Provided passage:
********

CDR formulas use a simple syntax to distinguish these two types of interactions: impulse-level interactions are specified inside the first argument of convolution calls C(), while response-level interactions are specified outside them.
As in R, interaction terms are designated with :, as in A:B.
And as in R, for convenience, two-way cross-product interactions can be designated with * (e.g. A*B is shorthand for A + B + A:B) and multi-way cross-product interactions can be designated with power notation ^<INT> or **<INT> (e.g. (A+B+C)^3 equals A + B + C + A:B + B:C + A:C + A:B:C).
The following defines an impulse-level interaction between A and B underneath a Normal IRF kernel:
C(A:B, Normal())
The following defines a response-level interaction between Normal convolutions of A and B:
C(A, Normal()):C(B, Normal())
In order to fit interactions between convolved variables, the convolutions themselves must exist.
Therefore, unlike linear interactions, which can be fit even if their subcomponents are not included in the model, C(A, Normal()):C(B, Normal()) requires the existence of model estimates for both C(A, Normal()) and C(B, Normal()), and these terms are therefore automatically inserted when used by any response-level interactions.
Response-level interactions do not need to be convolved variables.
They can also be predictors supplied by the data as long as the predictors are response-aligned (i.e. measured concurrently with the responses, rather than the impulses).
For example, suppose we have a response-aligned variable C provided by our data.

********

Recorded information:
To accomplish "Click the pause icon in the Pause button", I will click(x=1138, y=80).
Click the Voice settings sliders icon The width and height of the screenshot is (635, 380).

********

Instructions to follow:
Retype, word for word, the part of the CDR interaction passage above that begins with the words containing "In order to" and ends with "be convolved variables.".

Solution:
In order to fit interactions between convolved variables, the convolutions themselves must exist.
Therefore, unlike linear interactions, which can be fit even if their subcomponents are not included in the model, C(A, Normal()):C(B, Normal()) requires the existence of model estimates for both C(A, Normal()) and C(B, Normal()), and these terms are therefore automatically inserted when used by any response-level interactions.
Response-level interactions do not need to be convolved variables.